(Entries for finding text and elements)
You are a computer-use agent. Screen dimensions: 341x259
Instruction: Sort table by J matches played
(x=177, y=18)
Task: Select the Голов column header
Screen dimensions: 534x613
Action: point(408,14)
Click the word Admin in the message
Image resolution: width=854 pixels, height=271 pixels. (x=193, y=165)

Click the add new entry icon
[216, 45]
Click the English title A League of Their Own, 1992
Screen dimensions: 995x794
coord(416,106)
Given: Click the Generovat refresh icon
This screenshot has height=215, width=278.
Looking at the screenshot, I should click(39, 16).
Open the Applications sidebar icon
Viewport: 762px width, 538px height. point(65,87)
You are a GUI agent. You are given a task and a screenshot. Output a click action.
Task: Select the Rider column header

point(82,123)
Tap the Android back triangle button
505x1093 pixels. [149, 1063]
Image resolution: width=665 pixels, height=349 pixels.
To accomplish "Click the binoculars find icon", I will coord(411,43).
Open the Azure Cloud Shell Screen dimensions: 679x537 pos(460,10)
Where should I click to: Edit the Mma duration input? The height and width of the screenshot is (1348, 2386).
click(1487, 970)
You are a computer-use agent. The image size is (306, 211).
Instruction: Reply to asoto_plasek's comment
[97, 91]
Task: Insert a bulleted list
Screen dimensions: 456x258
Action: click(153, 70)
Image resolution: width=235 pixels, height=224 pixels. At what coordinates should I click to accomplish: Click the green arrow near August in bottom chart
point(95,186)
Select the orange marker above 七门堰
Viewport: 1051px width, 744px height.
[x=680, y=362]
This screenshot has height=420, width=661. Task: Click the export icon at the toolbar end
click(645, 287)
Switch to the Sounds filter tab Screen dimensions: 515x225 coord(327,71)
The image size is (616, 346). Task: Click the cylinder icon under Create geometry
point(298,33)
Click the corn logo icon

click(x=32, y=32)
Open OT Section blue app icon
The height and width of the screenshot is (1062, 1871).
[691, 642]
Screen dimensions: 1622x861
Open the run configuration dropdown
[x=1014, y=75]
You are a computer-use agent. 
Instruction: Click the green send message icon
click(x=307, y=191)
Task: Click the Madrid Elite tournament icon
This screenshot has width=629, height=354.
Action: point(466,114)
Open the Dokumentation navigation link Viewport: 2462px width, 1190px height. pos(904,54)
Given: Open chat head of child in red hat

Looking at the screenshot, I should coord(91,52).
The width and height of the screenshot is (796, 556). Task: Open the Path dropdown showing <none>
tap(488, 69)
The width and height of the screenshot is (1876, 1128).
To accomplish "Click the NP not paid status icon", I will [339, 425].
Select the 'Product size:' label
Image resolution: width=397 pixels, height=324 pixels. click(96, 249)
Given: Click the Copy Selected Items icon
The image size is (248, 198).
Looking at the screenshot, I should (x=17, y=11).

PROBLEM DETAILS: Turn all of the data above into a numbered list, one item per line, and leave out the blank lines.

ANSWER TO THE TASK:
1. You are a computer-use agent. Screen dimensions: 341x259
2. Instruction: Sort table by J matches played
3. (x=177, y=18)
4. Task: Select the Голов column header
5. Screen dimensions: 534x613
6. Action: point(408,14)
7. Click the word Admin in the message
8. Image resolution: width=854 pixels, height=271 pixels. (x=193, y=165)
9. Click the add new entry icon
10. [216, 45]
11. Click the English title A League of Their Own, 1992
12. Screen dimensions: 995x794
13. coord(416,106)
14. Given: Click the Generovat refresh icon
15. This screenshot has height=215, width=278.
16. Looking at the screenshot, I should click(39, 16).
17. Open the Applications sidebar icon
18. Viewport: 762px width, 538px height. point(65,87)
19. You are a GUI agent. You are given a task and a screenshot. Output a click action.
20. Task: Select the Rider column header
21. point(82,123)
22. Tap the Android back triangle button
23. 505x1093 pixels. [149, 1063]
24. Image resolution: width=665 pixels, height=349 pixels.
25. To accomplish "Click the binoculars find icon", I will coord(411,43).
26. Open the Azure Cloud Shell Screen dimensions: 679x537 pos(460,10)
27. Where should I click to: Edit the Mma duration input? The height and width of the screenshot is (1348, 2386).
28. click(1487, 970)
29. You are a computer-use agent. The image size is (306, 211).
30. Instruction: Reply to asoto_plasek's comment
31. [97, 91]
32. Task: Insert a bulleted list
33. Screen dimensions: 456x258
34. Action: click(153, 70)
35. Image resolution: width=235 pixels, height=224 pixels. At what coordinates should I click to accomplish: Click the green arrow near August in bottom chart
36. point(95,186)
37. Select the orange marker above 七门堰
38. Viewport: 1051px width, 744px height.
39. [x=680, y=362]
40. This screenshot has height=420, width=661. Task: Click the export icon at the toolbar end
41. click(645, 287)
42. Switch to the Sounds filter tab Screen dimensions: 515x225 coord(327,71)
43. The image size is (616, 346). Task: Click the cylinder icon under Create geometry
44. point(298,33)
45. Click the corn logo icon
46. click(x=32, y=32)
47. Open OT Section blue app icon
48. The height and width of the screenshot is (1062, 1871).
49. [691, 642]
50. Screen dimensions: 1622x861
51. Open the run configuration dropdown
52. [x=1014, y=75]
53. You are a computer-use agent. 
54. Instruction: Click the green send message icon
55. click(x=307, y=191)
56. Task: Click the Madrid Elite tournament icon
57. This screenshot has width=629, height=354.
58. Action: point(466,114)
59. Open the Dokumentation navigation link Viewport: 2462px width, 1190px height. pos(904,54)
60. Given: Open chat head of child in red hat
61. Looking at the screenshot, I should coord(91,52).
62. The width and height of the screenshot is (796, 556). Task: Open the Path dropdown showing <none>
63. tap(488, 69)
64. The width and height of the screenshot is (1876, 1128).
65. To accomplish "Click the NP not paid status icon", I will [339, 425].
66. Select the 'Product size:' label
67. Image resolution: width=397 pixels, height=324 pixels. click(96, 249)
68. Given: Click the Copy Selected Items icon
69. The image size is (248, 198).
70. Looking at the screenshot, I should (x=17, y=11).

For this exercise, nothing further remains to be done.